A Tombstone for the Mayor

The child was hanging from his father’s back like a bag full of school books. The father was trying desperately to open the locked plate glass door I was standing behind. The police made their move and their enormous ranks were getting ready to push the crowd back. I knew it was coming, when protesters started falling back from the front all red and covered in mace. We were there to protest the visit of George W. Bush to the rose city, but this no longer looked like a protest; it was a war.

I sensed something was wrong, so my friend Sara and I took cover in the Carl’s Jr. on the corner of 5th and Taylor, about a block away from the front line of the protest. Moments after we had arrived , the manager locked the doors, stranding the father and child as the line of riot police approached.

Chaos ensued in the streets. People screaming and Police beating was all I could see or hear from my safe spot inside the fast food joint. I tried to let the pair in but the locked door would not budge. It was too late anyway, a cop had mace them and the child’s skin was already blistering. Then they were pushed aside with the rest of the throng.

One officer noticed us trying to snap pictures of the scene, but luckily the door would not budge for him either. The same door that doomed the father and child saved Sara and me: Then it was all over . We were back on the street. I was outraged by what I had seen , and I was determined to continue this fight another day.

More then a year passed but I still had the image of the maced father and child burned into my retinas. Every time I thought about that day a feeling of guilt come over me. I thought that I was going to go crazy from guilt because of my inaction regarding what I had seen.

The Portland Police did it again. I had logged onto the Portland Indymedia website and read about a rookie cop gunning down a young black women named Kendra James. Officer Macalister tried to use his mace on Ms. James but claimed that his finger got stuck on the aerosol can’s safety, so he shot her dead with his glock.

Less then a year later another unarmed black motorist was killed by the Portland Police. It took four seconds for officer Jason Seiry to end the life of James Perez. Perez didn’t even have time to unbuckle his seat belt and step out of his car. And even though Perez was already dead Seirys’ partner thought it was necessary to use his taser on the unarmed corpse of the victim for three full minutes. It was now obvious to me that the Portland Police were not sufficiently trained to deal with the public. The only person to blame for this was Vera Katz, mayor and police commissioner. *

At the beginning of the summer of 2004 I helped form a grassroots organization called the Organization for Non-Complacency Amongst the People (O.N.C.A.P.) our membership at the time consisted mostly of people I had known for a good number of years. We were all tired of the complacency of the American people; We felt had allowed both the war in Iraq and numerous instances of police brutality at home.
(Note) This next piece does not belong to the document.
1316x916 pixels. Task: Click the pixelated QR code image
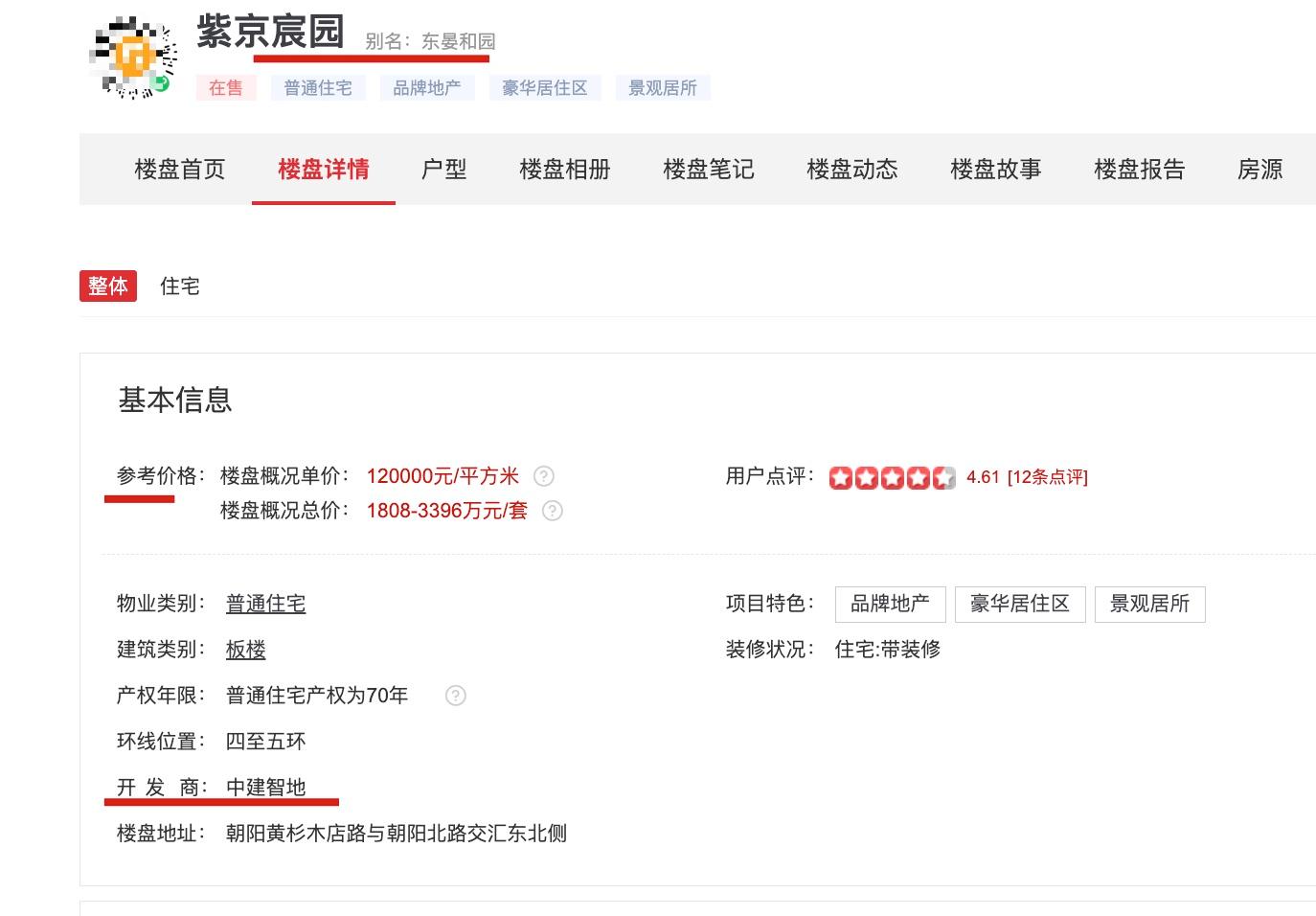point(134,57)
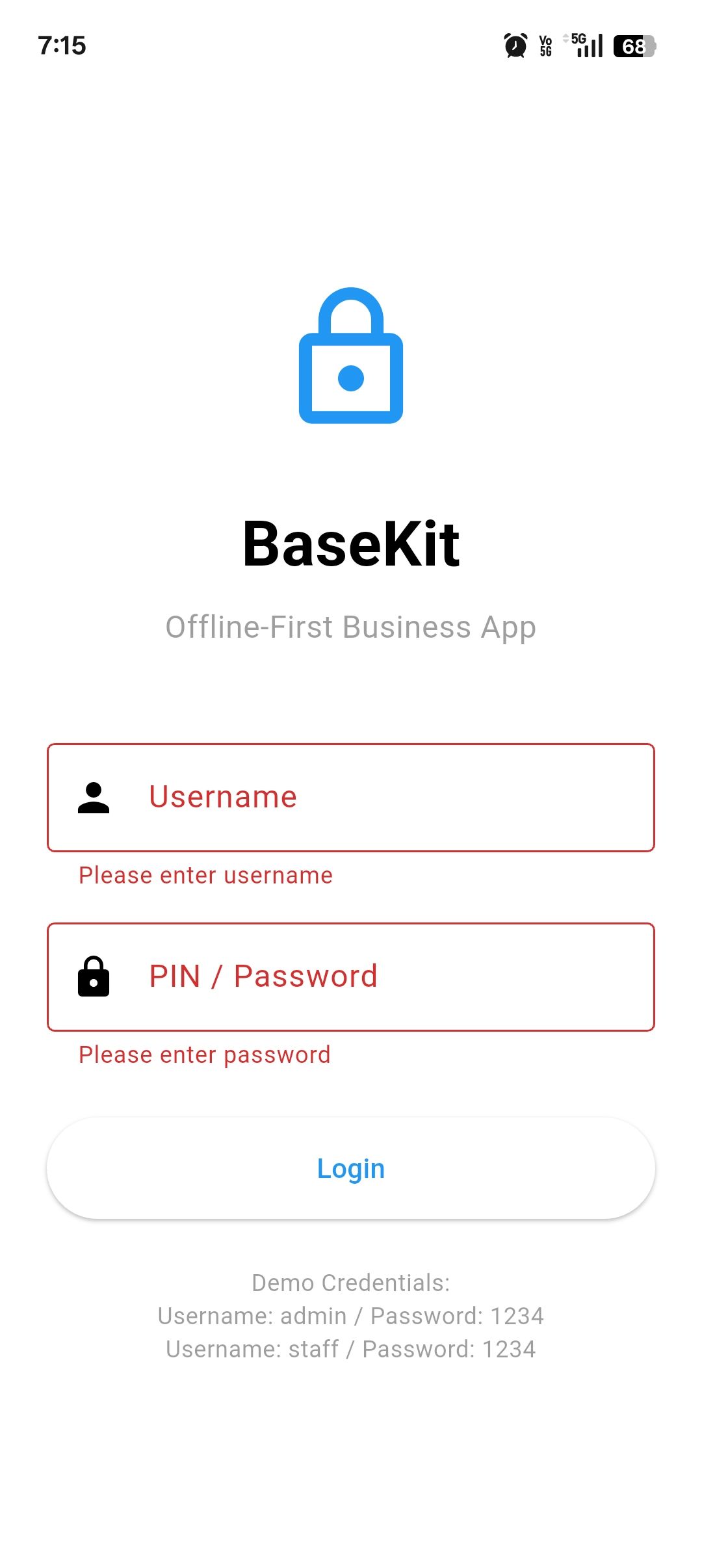
Task: Tap the Vo 5G network indicator
Action: (x=545, y=46)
We brain stormed for a few weeks and an idea for our first action emerged. We were going to create a paper-machi Tombstone with the names of Kendra James and James Perez on it and place it in the mayors front lawn. We also included a photo of an older women getting beaten by the police at the same protest I had seen the father and child get maced at. The epitaph read “ in memory of victims of police brutality.

The idea was simple enough. We figured that there was almost no chance that we would ever be able to speak to the Mayor in person , so instead we were going to use the tombstone as a tool to convey are message to her. We wanted her to think long and hard about a sufficient punishments for the officers involved in the shootings. We also wanted to convey the message that the community felt the Portland Police were not being properly trained to deal with the public.

One of our members, Bill e-mailed a press release to a number of independent media outlets that set the time for the placement of the tombstone at high noon . I think he was aiming for an old west ok corral effect. Meaning Bill wanted this event to be a confrontation.

We placed the tombstone on Saturday June 5th 2004. A crew from videos for the resistance and a number of other local Indy media reporters showed up to witness the event. Some one from videos for the resistance knocked on the Mayor’s door to get her response. A person I was unable to see answered and told the videos for the resistance folks that Miss Katz was ill and unable to speak with us.

Life went on and I left for New York to visit a friend. I spent about a week in NY and when I returned I found out that the reason Miss Katz had been unable to speak with us, was because she had just been diagnosed with cancer. This greatly complicated matters.

Bill had sent out another press release apologizing for what he felt was the harassment of the Mayor by the people from videos for the resistance. I was whole heatedly against the second press release, but I was in New York at the time and unable contribute my own input to the decision.

In my opinion we had no way of knowing about the cancer diagnosis at the time the placement of the tombstone. Furthermore the issue at hand was not her cancer, but the deaths of two people and the continued use of extreme force by the Portland Police Department. What ever condition Miss Katz may have been in was trumped by the fact that miss Katz inaction had killed two people already.

Although I view the tombstone as a success, our Primary goal of getting the Mayor to think about the issues may not have been accomplished There is also the possibility that she may have seen it as an attack on her own mortality.

I still view the tombstone as a success. The mace father and child don’t haunt me any more and O.N.C.A.P is still around. We are now working to support the J20 committee, and we are also planning actions that will provide further methods of communication with in the activist community. We also Have a website at www.oncap.50megs.com

Some names have been changed to protect the privacy of our members.